Se acercó al baúl abierto y buscó algo que le sirviera para transformar la habitación en un espacio más familiar y cálido. Tocó el retrato de su madre. Eso sería un buen inicio. Cruzó la habitación hasta la cómoda y colocó el retrato, de espaldas a la ventana para que la luz natural no lo estropeara.

– Perfecto -dijo con suavidad-. Aquí estarás muy bien. No te fijes en todas estas adustas ancianas que te miran. -Ellie miró las paredes, que estaban llenas de condesas anteriores, aunque ninguna parecía demasiado amable-. Vosotras desapareceréis mañana -murmuró, sin sentirse estúpida por estar hablando con las paredes-. Esta noche podré soportarlo.

Cruzó la habitación hasta el baúl para seguir buscando objetos familiares. Estaba rebuscando entre sus cosas cuando alguien llamó a la puerta.

Billington. Tenía que ser él. Su hermana le había dicho que los criados nunca llamaban a la puerta. Ella tragó saliva y dijo:

– Adelante.

La puerta se abrió y apareció el que hacía menos de veinticuatro horas que era su marido. Iba vestido de forma informal, puesto que se había quitado la chaqueta y la corbata. Ellie no pudo apartar la mirada del pequeño trozo de piel que asomaba por encima del cuello de la camisa desabrochado.
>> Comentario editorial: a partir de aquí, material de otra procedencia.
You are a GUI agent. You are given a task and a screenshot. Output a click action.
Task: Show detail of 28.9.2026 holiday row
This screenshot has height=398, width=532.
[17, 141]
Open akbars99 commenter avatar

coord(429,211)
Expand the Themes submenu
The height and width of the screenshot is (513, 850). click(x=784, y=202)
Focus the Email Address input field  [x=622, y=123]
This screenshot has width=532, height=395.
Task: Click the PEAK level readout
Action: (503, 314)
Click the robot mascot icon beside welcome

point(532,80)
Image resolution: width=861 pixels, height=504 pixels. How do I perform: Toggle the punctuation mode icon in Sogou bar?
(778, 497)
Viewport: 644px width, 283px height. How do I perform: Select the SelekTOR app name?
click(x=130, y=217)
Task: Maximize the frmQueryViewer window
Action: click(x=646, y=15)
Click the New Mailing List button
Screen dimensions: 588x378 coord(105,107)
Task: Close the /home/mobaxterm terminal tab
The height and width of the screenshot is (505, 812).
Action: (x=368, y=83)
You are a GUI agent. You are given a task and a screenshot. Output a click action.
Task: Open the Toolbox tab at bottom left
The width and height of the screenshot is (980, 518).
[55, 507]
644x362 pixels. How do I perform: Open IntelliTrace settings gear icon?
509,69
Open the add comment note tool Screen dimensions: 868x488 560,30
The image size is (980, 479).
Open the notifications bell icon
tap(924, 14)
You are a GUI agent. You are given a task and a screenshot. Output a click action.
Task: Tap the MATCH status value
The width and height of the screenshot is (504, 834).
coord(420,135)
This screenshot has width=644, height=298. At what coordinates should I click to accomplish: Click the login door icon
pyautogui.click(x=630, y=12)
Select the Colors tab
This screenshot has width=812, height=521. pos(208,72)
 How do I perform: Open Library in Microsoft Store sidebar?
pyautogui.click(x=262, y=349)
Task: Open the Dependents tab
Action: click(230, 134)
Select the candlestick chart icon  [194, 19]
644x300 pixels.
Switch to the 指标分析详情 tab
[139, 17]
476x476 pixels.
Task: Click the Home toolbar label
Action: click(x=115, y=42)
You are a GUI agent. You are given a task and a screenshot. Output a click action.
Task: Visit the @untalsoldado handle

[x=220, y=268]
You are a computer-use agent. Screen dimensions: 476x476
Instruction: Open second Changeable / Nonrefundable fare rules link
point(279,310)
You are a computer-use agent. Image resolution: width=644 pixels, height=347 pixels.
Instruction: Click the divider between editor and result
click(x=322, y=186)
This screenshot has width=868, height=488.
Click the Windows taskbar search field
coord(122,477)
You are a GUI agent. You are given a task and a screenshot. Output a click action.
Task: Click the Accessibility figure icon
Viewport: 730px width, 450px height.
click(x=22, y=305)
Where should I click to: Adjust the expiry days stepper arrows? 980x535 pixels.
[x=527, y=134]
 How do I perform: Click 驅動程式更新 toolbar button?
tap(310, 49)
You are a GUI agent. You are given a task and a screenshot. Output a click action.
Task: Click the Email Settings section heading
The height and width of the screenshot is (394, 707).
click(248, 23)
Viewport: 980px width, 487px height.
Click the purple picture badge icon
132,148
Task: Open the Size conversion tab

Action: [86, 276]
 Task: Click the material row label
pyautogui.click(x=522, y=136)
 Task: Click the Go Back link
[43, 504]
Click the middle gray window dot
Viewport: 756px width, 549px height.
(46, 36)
– Buenas noches -dijo Charles.

Ellie lo miró a los ojos.

– Buenas noches -ya estaba; había sonado como si lo dijera alguien a quien la cercanía de Charles no lo alterara. Por desgracia, tenía la sensación de que él veía más allá de su alegre voz y su amplia sonrisa.

– ¿Te estás instalando? ¿Todo bien? -preguntó él.

– Sí, muy bien -ella suspiró-. Bueno, de hecho, no tan bien.

Él arqueó una ceja.

– Esta habitación intimida -le explicó ella. -La mía está al otro lado de esa puerta. Serás bienvenida a instalarte allí, si quieres.

Ella se quedó boquiabierta.

– ¿Hay una puerta que conecta con tu habitación?

– ¿No lo sabías?

– No, pensaba que… Bueno, en realidad no he pensado dónde llevaban todas estas puertas.

Charles cruzó la habitación y empezó a abrir puertas.

– Baño. Vestidor. Armario -se dirigió hacia la única puerta que había en la pared este de la habitación y la abrió-. Y voila, la habitación del conde.

Ellie contuvo la urgencia de soltar una risotada nerviosa.

– Imagino que muchos condes y condesas prefieren las habitaciones contiguas.

– En realidad, no tantos -dijo él-. Las relaciones entre mis antepasados eran tempestuosas. La mayoría de los condes y condesas de Billington se detestaban a muerte.

– Madre mía -suspiró Ellie-. Qué alentador.

– Y los que no… -Charles hizo una pausa para poner énfasis en sus palabras y dibujar una sonrisa salvaje-. Bueno, estaban tan perdidamente enamorados que tener habitaciones y camas separadas era algo impensable.

– Imagino que ninguno encontró el término medio, ¿verdad?

– Sólo mis padres -respondió él mientras se encogía de hombros-. Mi madre tenía sus acuarelas, y mi padre, sus perros de caza. Y siempre tenían una palabra amable para el otro cuando sus caminos se cruzaban, que no era demasiado a menudo, claro.